AIM OF THE TASK
Skip the pictures and retype exactly the lines from the one holding "Where should I click to: Click the FDA" through the end of the entries.

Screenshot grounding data
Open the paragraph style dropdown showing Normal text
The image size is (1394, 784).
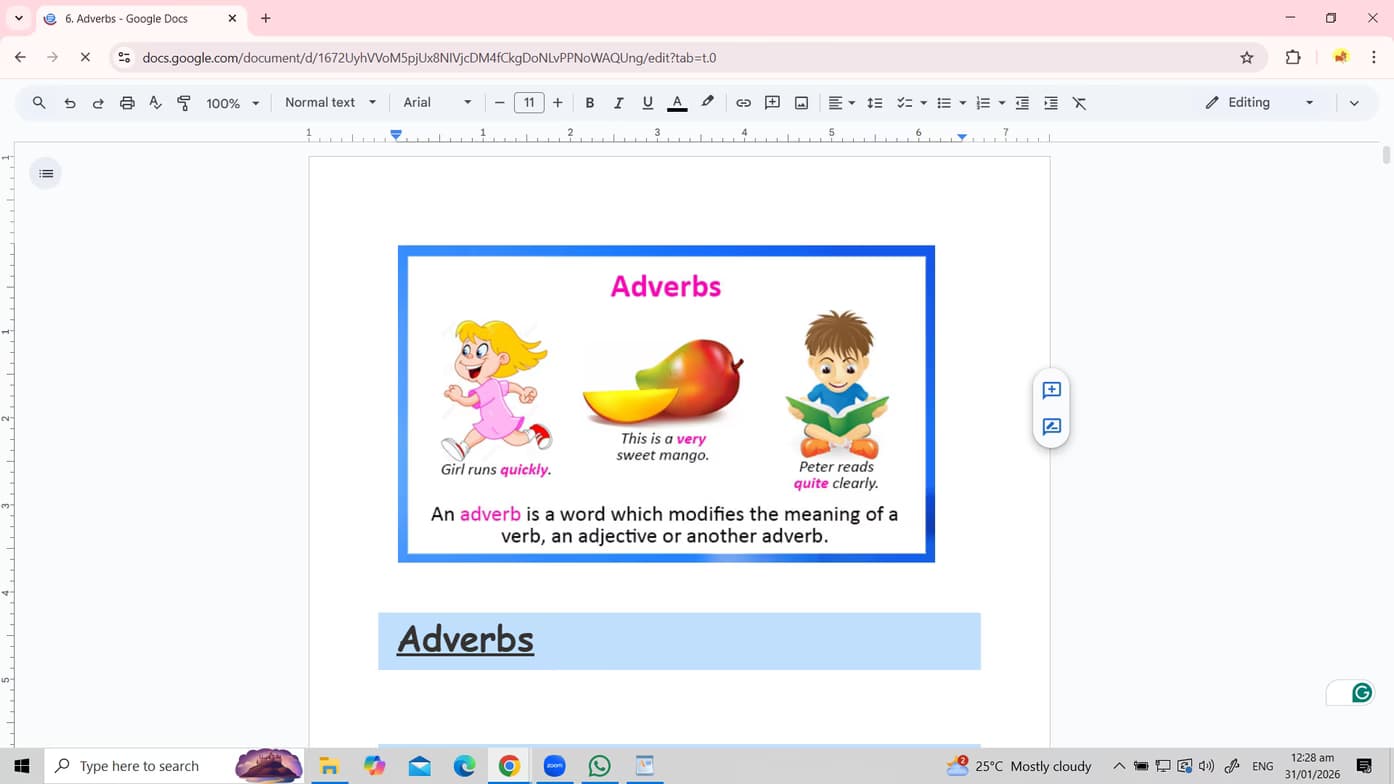click(x=328, y=102)
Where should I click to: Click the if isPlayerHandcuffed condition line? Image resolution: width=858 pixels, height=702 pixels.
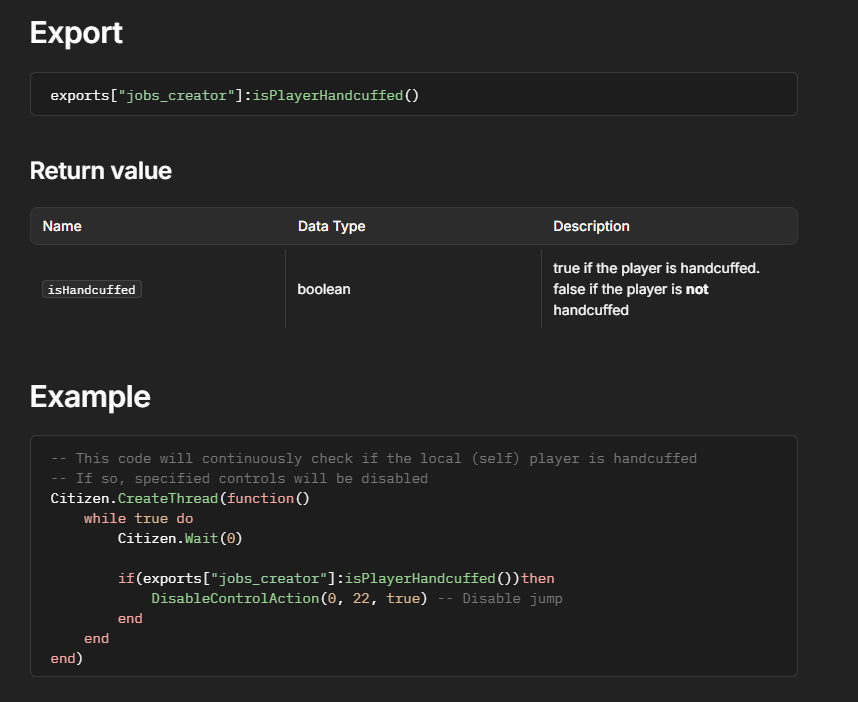coord(335,578)

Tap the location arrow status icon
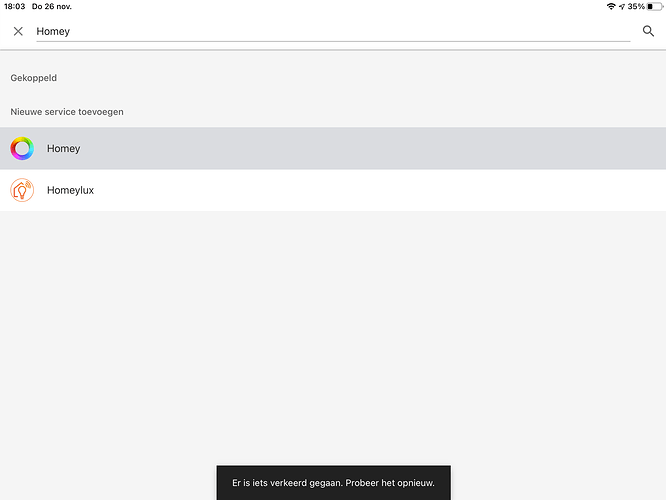(x=622, y=6)
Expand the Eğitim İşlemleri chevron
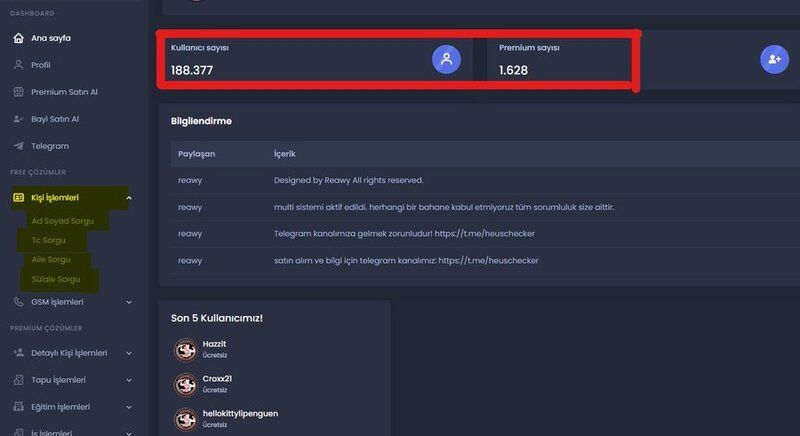800x436 pixels. (x=129, y=407)
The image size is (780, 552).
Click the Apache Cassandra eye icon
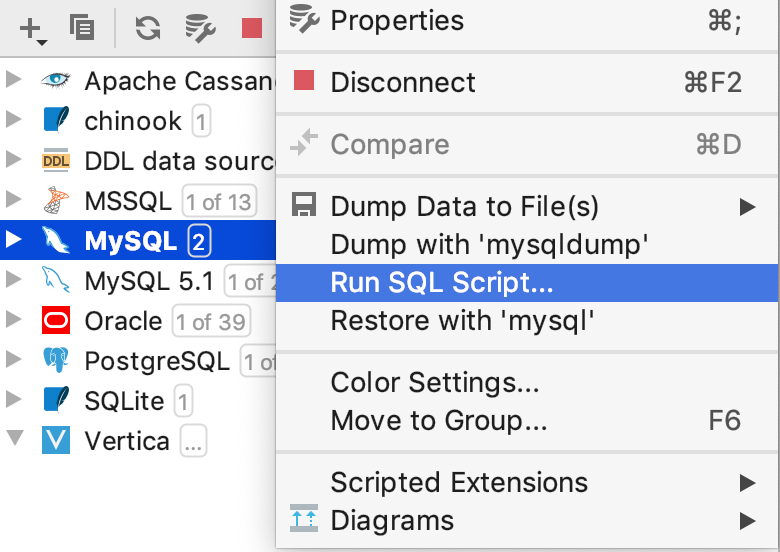coord(56,81)
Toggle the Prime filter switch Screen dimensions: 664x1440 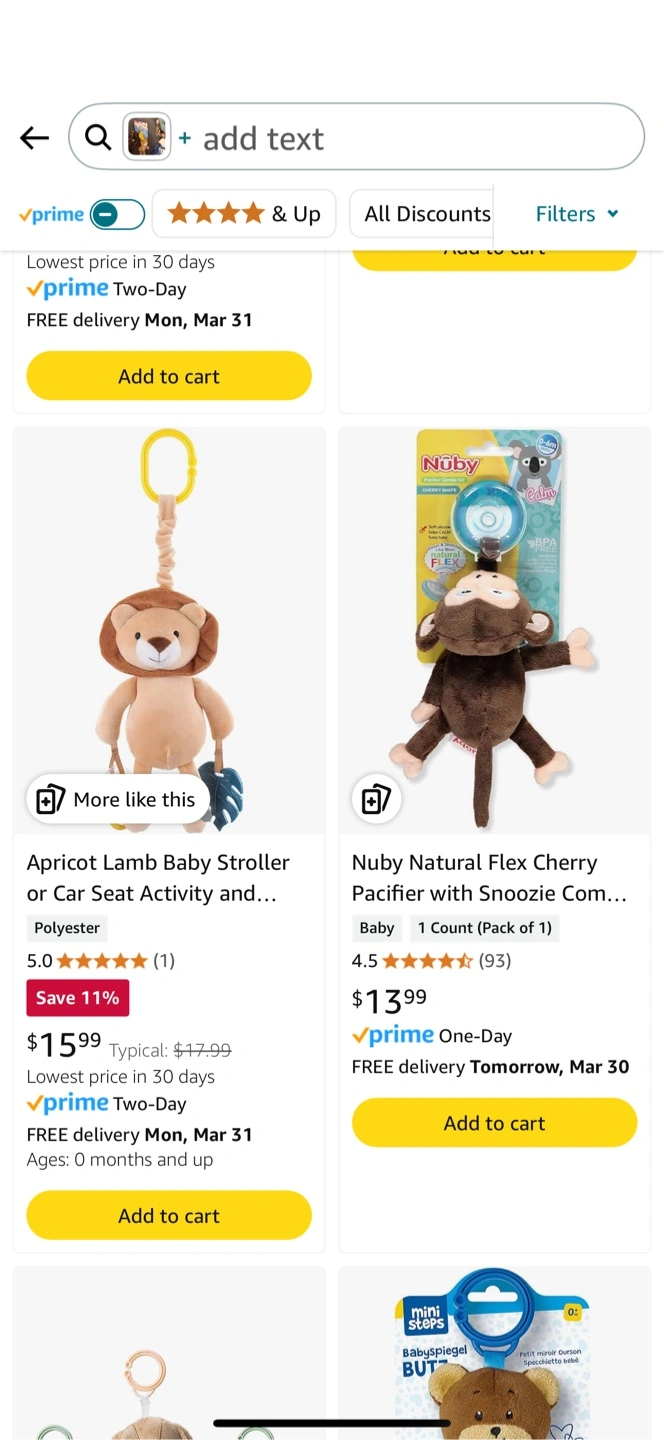(117, 214)
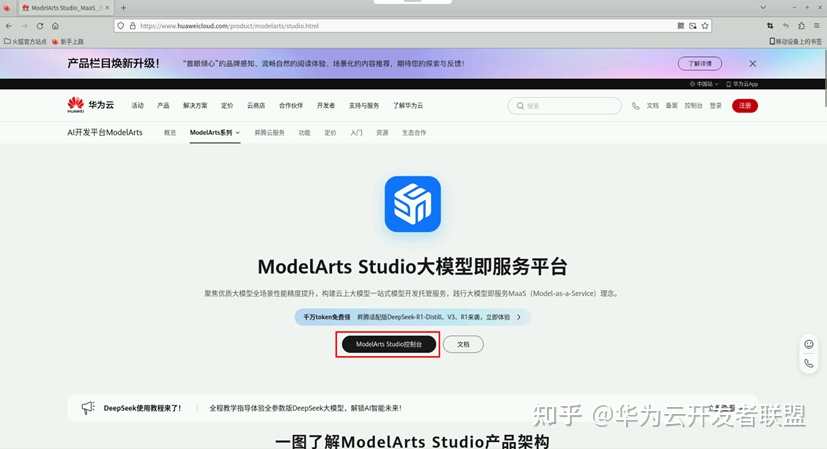Open the smiley feedback icon on right
The height and width of the screenshot is (449, 827).
click(808, 344)
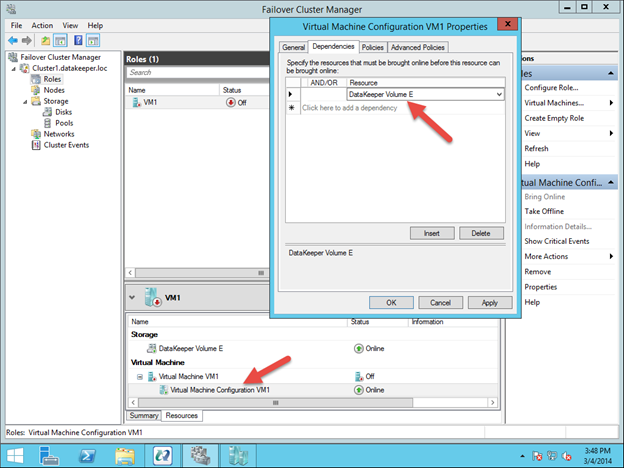Click Apply in the Properties dialog

click(490, 302)
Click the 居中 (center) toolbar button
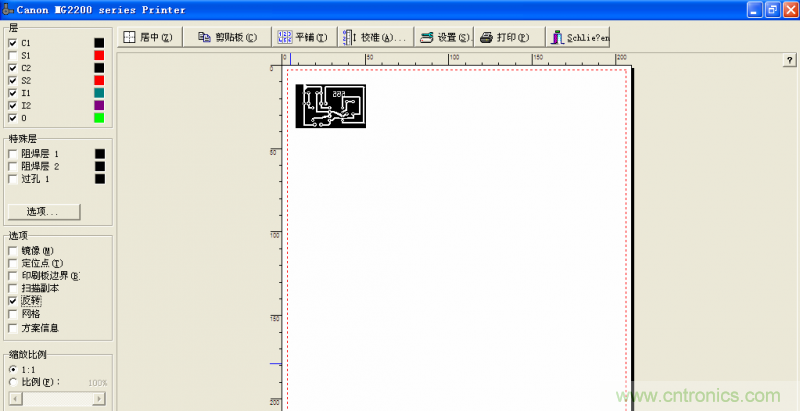Screen dimensions: 800x411 pyautogui.click(x=148, y=37)
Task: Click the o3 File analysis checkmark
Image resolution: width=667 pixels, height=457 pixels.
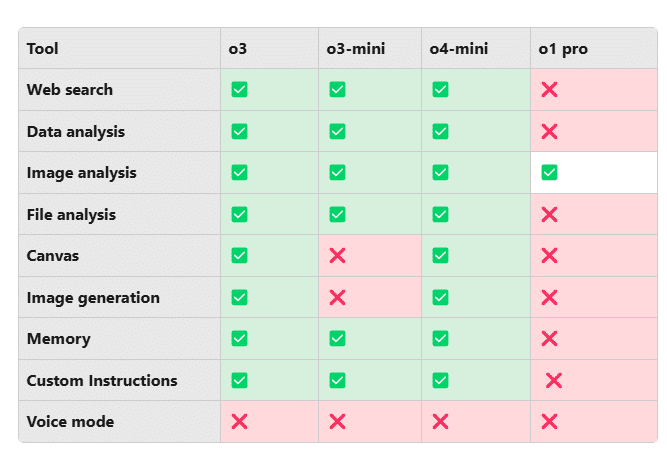Action: [x=239, y=214]
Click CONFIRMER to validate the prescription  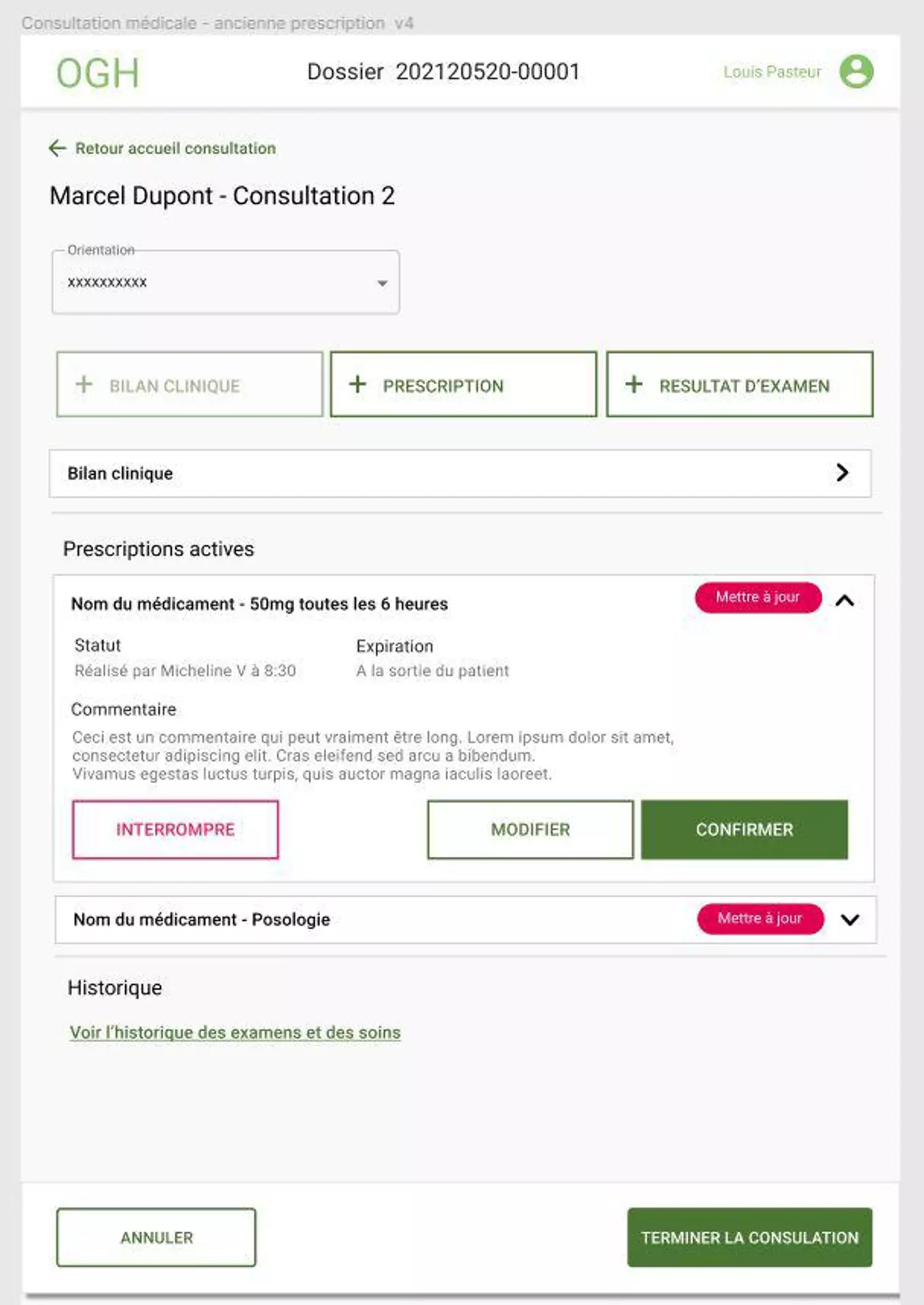coord(744,829)
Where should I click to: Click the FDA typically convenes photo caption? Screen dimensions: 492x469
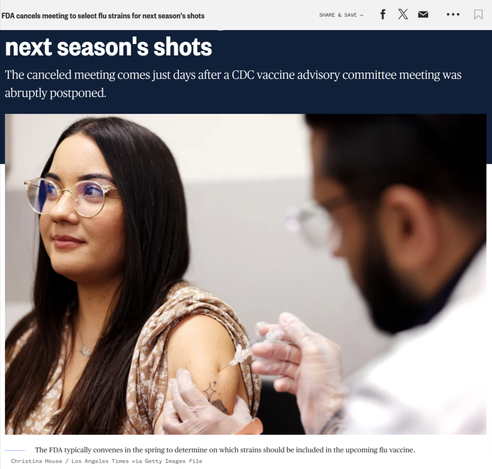(x=225, y=450)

RESPONSE BELOW
Where should I click to: Click the FDA typically convenes photo caption? Screen dimensions: 492x469
(x=225, y=450)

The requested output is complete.